### [The problem]
From the line below containing "Image resolution: width=1024" to the final line, print each line exactly as written. No pictures belong in the copy.

###

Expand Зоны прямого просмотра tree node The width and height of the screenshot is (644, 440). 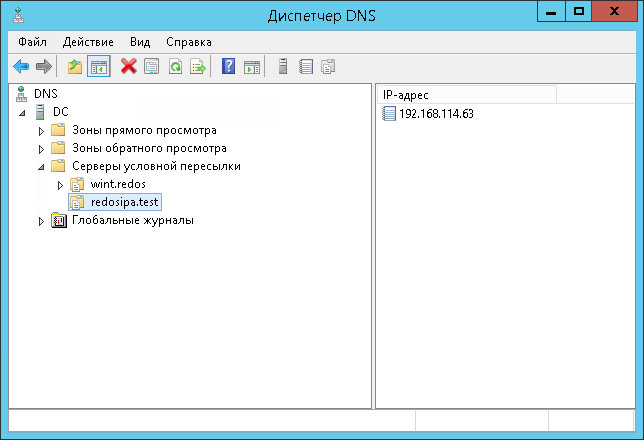pyautogui.click(x=41, y=131)
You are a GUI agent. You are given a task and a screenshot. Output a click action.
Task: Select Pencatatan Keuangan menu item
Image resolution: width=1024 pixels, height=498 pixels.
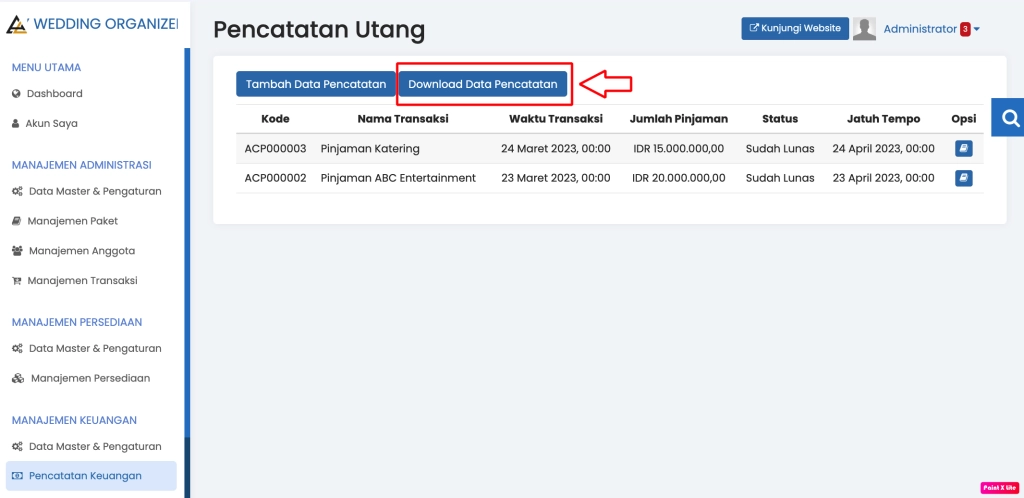tap(85, 476)
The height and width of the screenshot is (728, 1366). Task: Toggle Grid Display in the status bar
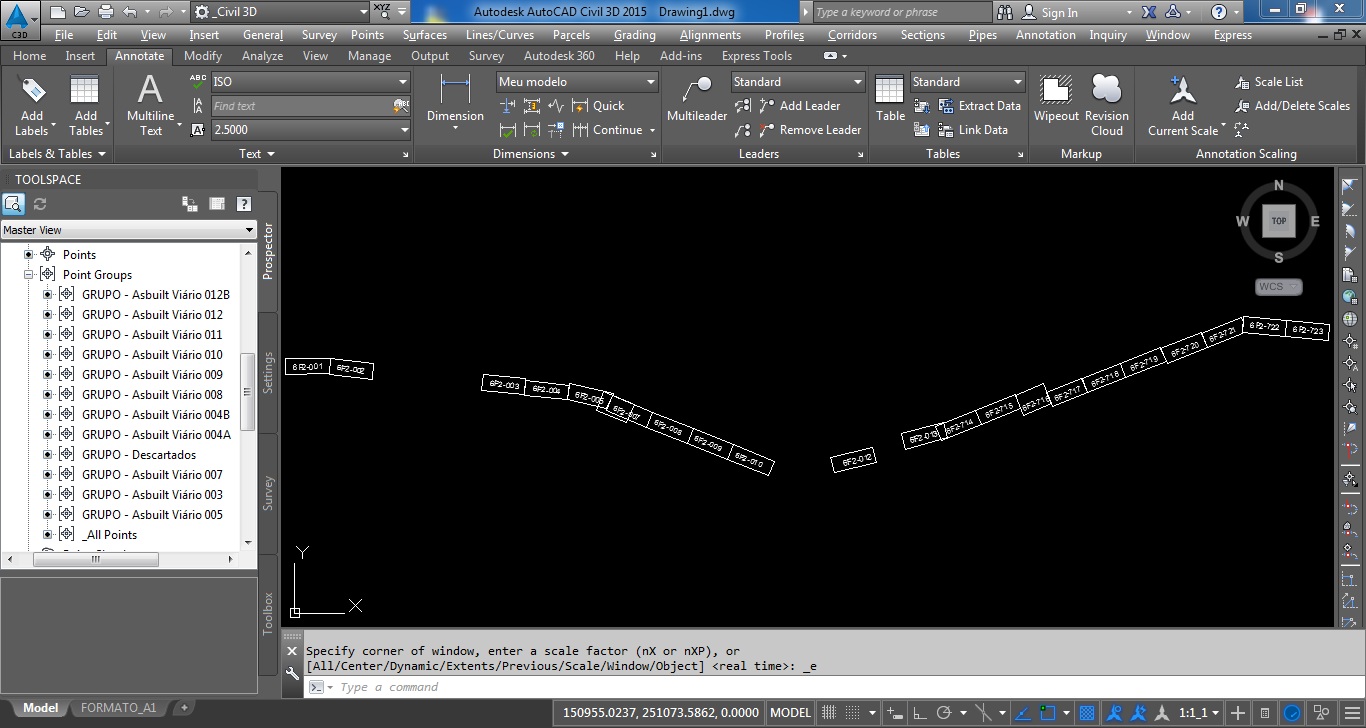pyautogui.click(x=852, y=712)
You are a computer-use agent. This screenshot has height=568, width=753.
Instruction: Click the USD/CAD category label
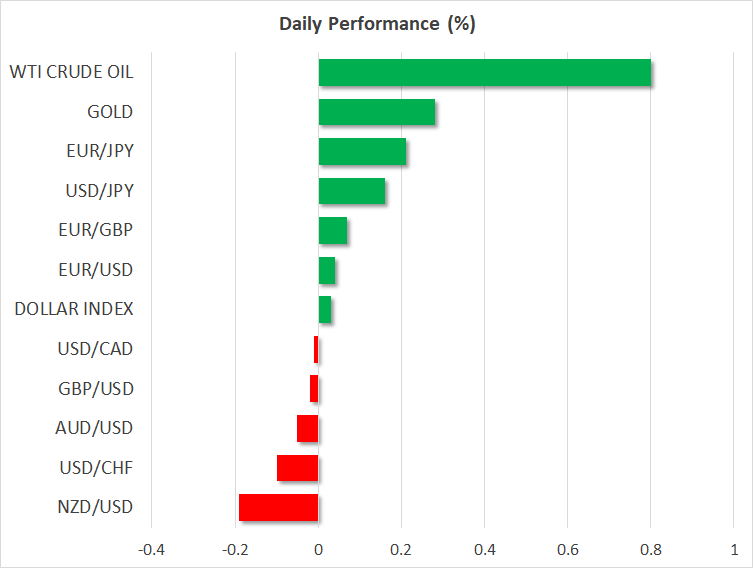click(x=95, y=349)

###

### [Answer for this exercise]
Image resolution: width=1024 pixels, height=498 pixels.
tap(85, 476)
The height and width of the screenshot is (728, 1366). Task: Toggle Grid Display in the status bar
pyautogui.click(x=852, y=712)
You are a computer-use agent. This screenshot has height=568, width=753.
Instruction: Click the USD/CAD category label
click(x=95, y=349)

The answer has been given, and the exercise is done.